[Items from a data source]
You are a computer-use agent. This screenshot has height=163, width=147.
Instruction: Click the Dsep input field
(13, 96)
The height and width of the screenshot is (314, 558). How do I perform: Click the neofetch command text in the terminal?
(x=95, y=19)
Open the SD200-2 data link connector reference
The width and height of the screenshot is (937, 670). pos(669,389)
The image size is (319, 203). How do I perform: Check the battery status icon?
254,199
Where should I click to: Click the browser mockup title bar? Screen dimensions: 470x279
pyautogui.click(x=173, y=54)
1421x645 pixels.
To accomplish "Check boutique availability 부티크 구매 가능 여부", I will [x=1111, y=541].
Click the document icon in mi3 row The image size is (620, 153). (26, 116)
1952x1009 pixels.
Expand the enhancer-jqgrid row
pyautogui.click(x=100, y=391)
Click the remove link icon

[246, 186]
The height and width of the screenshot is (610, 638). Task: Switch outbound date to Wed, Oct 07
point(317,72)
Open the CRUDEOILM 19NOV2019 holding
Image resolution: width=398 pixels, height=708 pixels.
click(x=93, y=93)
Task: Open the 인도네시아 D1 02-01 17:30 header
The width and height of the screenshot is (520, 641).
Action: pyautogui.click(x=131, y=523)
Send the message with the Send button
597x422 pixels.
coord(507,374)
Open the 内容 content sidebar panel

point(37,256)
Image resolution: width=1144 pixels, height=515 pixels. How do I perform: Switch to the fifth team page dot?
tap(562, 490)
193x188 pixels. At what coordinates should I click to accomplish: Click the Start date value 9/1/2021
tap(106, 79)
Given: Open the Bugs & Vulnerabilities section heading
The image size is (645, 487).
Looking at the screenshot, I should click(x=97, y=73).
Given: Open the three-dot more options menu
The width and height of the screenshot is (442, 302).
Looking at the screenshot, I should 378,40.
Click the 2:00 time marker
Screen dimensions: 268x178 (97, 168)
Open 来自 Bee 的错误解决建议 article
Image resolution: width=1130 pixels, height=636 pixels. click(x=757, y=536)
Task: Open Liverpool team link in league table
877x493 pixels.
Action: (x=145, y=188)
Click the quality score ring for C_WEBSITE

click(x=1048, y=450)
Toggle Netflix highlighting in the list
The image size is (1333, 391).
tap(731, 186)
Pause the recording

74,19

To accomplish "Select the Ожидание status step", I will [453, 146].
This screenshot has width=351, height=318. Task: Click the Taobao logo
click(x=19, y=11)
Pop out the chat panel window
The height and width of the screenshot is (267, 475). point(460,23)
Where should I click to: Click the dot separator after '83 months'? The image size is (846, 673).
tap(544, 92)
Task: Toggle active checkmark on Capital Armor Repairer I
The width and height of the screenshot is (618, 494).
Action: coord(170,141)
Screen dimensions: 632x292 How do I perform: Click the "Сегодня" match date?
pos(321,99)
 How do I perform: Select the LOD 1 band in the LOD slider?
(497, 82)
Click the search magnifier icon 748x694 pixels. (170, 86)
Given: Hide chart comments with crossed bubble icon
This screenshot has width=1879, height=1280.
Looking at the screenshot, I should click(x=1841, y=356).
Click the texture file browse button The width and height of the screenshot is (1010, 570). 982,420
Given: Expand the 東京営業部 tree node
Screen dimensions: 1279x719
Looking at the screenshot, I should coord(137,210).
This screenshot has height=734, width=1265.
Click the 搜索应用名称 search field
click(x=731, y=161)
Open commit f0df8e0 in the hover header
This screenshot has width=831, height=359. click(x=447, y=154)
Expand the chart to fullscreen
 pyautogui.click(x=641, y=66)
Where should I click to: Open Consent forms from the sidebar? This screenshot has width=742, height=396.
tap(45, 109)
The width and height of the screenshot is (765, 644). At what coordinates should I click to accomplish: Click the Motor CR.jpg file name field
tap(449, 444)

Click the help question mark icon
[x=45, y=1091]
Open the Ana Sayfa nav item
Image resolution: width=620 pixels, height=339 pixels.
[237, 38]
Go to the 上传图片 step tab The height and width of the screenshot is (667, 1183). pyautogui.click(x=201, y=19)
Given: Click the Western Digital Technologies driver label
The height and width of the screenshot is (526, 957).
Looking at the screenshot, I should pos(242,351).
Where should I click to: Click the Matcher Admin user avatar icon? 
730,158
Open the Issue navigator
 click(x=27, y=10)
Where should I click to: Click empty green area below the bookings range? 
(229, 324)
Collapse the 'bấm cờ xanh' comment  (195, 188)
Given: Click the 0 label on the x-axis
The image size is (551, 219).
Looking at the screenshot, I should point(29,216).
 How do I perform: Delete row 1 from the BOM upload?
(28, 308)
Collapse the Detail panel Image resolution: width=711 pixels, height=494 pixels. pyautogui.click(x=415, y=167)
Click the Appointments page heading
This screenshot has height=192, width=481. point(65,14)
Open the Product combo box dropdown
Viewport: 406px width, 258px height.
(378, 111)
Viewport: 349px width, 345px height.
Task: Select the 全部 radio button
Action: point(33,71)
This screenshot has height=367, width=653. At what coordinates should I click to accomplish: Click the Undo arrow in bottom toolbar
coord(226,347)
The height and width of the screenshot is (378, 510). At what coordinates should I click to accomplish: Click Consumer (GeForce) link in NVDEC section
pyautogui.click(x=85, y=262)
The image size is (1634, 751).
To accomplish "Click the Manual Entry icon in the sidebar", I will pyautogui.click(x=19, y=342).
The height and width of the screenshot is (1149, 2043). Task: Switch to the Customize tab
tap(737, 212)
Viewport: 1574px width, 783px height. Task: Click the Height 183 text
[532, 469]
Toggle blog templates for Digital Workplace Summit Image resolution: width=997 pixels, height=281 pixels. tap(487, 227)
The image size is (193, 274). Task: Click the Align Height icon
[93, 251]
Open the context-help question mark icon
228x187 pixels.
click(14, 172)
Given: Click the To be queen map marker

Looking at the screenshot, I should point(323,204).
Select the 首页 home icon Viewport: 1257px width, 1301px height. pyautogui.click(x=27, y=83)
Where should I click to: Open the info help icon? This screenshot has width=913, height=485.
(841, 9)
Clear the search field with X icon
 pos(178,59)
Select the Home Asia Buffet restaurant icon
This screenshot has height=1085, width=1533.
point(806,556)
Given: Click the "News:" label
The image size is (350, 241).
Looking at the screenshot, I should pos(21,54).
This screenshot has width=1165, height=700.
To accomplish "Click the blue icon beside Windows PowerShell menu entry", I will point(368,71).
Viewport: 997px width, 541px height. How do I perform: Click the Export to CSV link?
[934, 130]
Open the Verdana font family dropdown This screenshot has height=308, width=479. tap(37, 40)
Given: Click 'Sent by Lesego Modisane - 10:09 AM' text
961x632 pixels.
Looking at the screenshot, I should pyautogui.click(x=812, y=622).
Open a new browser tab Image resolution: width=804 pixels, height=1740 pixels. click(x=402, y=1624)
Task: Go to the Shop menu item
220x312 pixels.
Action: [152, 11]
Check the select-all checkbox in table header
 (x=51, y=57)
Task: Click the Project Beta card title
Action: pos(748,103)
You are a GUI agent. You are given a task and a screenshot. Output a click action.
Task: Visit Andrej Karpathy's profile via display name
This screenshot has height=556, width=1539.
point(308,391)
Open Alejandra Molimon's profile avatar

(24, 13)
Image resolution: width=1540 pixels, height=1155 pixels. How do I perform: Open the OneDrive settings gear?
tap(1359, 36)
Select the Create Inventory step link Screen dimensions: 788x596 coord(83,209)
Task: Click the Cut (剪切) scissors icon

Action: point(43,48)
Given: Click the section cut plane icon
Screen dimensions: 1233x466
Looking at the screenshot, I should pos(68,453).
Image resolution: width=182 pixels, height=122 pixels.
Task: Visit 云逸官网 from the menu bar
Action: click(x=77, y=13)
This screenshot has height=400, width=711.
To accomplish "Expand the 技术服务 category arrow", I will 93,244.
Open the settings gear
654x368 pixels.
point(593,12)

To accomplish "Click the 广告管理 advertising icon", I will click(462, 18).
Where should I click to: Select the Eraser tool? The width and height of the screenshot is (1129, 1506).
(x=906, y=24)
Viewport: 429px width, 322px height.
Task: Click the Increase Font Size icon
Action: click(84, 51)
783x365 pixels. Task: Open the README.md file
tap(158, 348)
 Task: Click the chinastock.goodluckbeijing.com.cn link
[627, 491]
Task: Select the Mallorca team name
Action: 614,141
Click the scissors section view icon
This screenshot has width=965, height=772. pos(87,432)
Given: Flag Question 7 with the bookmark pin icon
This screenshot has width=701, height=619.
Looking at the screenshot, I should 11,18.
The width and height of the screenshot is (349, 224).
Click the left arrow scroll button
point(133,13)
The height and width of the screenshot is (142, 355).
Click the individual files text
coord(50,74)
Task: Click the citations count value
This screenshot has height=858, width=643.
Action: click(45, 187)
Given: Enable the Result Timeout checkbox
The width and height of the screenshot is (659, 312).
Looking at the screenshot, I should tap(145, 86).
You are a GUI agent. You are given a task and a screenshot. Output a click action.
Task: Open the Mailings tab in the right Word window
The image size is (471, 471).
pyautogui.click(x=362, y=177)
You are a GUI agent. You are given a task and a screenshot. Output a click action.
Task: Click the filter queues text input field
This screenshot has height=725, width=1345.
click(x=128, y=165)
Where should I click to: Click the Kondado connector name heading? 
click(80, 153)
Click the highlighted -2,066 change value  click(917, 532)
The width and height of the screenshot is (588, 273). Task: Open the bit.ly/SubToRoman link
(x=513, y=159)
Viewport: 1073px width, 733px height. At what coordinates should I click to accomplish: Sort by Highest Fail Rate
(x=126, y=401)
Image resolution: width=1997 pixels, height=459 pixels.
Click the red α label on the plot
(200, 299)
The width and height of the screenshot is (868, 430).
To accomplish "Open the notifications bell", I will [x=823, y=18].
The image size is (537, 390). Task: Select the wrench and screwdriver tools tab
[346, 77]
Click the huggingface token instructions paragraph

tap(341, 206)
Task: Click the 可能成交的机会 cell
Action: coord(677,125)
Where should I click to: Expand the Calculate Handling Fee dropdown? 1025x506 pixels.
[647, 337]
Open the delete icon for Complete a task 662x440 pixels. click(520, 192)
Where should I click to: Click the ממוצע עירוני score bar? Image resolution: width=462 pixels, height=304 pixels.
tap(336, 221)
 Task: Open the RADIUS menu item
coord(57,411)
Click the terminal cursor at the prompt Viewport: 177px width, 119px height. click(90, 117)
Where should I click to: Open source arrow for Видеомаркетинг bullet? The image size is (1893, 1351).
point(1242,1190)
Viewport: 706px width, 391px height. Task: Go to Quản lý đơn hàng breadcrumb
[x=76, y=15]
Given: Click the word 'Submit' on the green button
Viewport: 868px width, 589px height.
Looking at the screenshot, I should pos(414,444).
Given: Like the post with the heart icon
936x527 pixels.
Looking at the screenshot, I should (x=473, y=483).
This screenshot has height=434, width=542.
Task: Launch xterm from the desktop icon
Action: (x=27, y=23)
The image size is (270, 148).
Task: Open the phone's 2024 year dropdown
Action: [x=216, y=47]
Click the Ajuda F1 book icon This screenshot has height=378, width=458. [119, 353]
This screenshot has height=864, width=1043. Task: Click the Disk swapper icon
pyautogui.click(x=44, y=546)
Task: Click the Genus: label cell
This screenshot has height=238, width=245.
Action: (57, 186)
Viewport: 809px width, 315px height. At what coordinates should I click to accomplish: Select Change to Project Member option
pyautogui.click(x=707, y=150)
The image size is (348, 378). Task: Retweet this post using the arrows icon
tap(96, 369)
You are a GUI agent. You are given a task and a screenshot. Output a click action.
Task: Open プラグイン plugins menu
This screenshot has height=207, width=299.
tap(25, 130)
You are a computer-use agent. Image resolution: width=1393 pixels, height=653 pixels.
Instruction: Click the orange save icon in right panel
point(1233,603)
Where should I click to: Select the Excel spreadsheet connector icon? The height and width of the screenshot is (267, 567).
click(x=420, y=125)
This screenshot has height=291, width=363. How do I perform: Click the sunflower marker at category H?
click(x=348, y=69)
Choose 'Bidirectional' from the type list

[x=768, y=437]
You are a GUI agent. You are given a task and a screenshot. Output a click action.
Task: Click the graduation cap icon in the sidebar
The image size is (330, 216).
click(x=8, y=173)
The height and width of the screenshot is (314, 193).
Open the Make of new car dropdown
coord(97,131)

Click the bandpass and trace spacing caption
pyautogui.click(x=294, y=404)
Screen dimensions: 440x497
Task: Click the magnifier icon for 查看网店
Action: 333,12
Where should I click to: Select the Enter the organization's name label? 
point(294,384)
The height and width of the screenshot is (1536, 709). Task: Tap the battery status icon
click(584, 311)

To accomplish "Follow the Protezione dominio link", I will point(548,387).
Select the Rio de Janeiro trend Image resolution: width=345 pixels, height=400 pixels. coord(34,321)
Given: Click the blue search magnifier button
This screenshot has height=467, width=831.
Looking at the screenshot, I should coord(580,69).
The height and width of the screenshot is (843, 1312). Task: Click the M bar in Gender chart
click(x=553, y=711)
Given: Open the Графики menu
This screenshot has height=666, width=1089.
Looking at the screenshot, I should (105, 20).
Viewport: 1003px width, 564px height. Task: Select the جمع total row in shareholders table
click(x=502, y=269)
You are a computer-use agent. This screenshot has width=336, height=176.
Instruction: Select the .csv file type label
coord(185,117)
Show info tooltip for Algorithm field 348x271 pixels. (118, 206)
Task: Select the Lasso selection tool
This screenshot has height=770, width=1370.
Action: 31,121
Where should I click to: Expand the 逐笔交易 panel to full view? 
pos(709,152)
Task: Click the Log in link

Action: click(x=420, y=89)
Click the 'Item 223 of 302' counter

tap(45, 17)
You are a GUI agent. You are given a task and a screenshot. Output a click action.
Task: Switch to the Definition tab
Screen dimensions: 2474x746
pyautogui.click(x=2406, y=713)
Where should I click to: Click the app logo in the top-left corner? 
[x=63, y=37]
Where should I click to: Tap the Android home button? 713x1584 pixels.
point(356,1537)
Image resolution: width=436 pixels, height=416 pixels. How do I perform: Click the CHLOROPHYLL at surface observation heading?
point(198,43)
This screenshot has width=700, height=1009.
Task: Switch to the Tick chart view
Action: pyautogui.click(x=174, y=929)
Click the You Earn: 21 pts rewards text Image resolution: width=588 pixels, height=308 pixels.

§ **Problem to work on**:
Quote the data word for word, from its first line through the line containing "Looking at the screenshot, I should 378,40.", including both of those lines.

§ **Finished answer**:
You are a computer-use agent. This screenshot has height=163, width=147.
Instruction: Click the Dsep input field
(13, 96)
The height and width of the screenshot is (314, 558). How do I perform: Click the neofetch command text in the terminal?
(x=95, y=19)
Open the SD200-2 data link connector reference
The width and height of the screenshot is (937, 670). pos(669,389)
The image size is (319, 203). How do I perform: Check the battery status icon?
254,199
Where should I click to: Click the browser mockup title bar? Screen dimensions: 470x279
pyautogui.click(x=173, y=54)
1421x645 pixels.
To accomplish "Check boutique availability 부티크 구매 가능 여부", I will [x=1111, y=541].
Click the document icon in mi3 row The image size is (620, 153). (26, 116)
1952x1009 pixels.
Expand the enhancer-jqgrid row
pyautogui.click(x=100, y=391)
Click the remove link icon

[246, 186]
The height and width of the screenshot is (610, 638). Task: Switch outbound date to Wed, Oct 07
point(317,72)
Open the CRUDEOILM 19NOV2019 holding
Image resolution: width=398 pixels, height=708 pixels.
click(x=93, y=93)
Task: Open the 인도네시아 D1 02-01 17:30 header
The width and height of the screenshot is (520, 641).
Action: pyautogui.click(x=131, y=523)
Send the message with the Send button
597x422 pixels.
coord(507,374)
Open the 内容 content sidebar panel

point(37,256)
Image resolution: width=1144 pixels, height=515 pixels. How do I perform: Switch to the fifth team page dot?
tap(562, 490)
193x188 pixels. At what coordinates should I click to accomplish: Click the Start date value 9/1/2021
tap(106, 79)
Given: Open the Bugs & Vulnerabilities section heading
The image size is (645, 487).
Looking at the screenshot, I should click(x=97, y=73).
Given: Open the three-dot more options menu
The width and height of the screenshot is (442, 302).
Looking at the screenshot, I should 378,40.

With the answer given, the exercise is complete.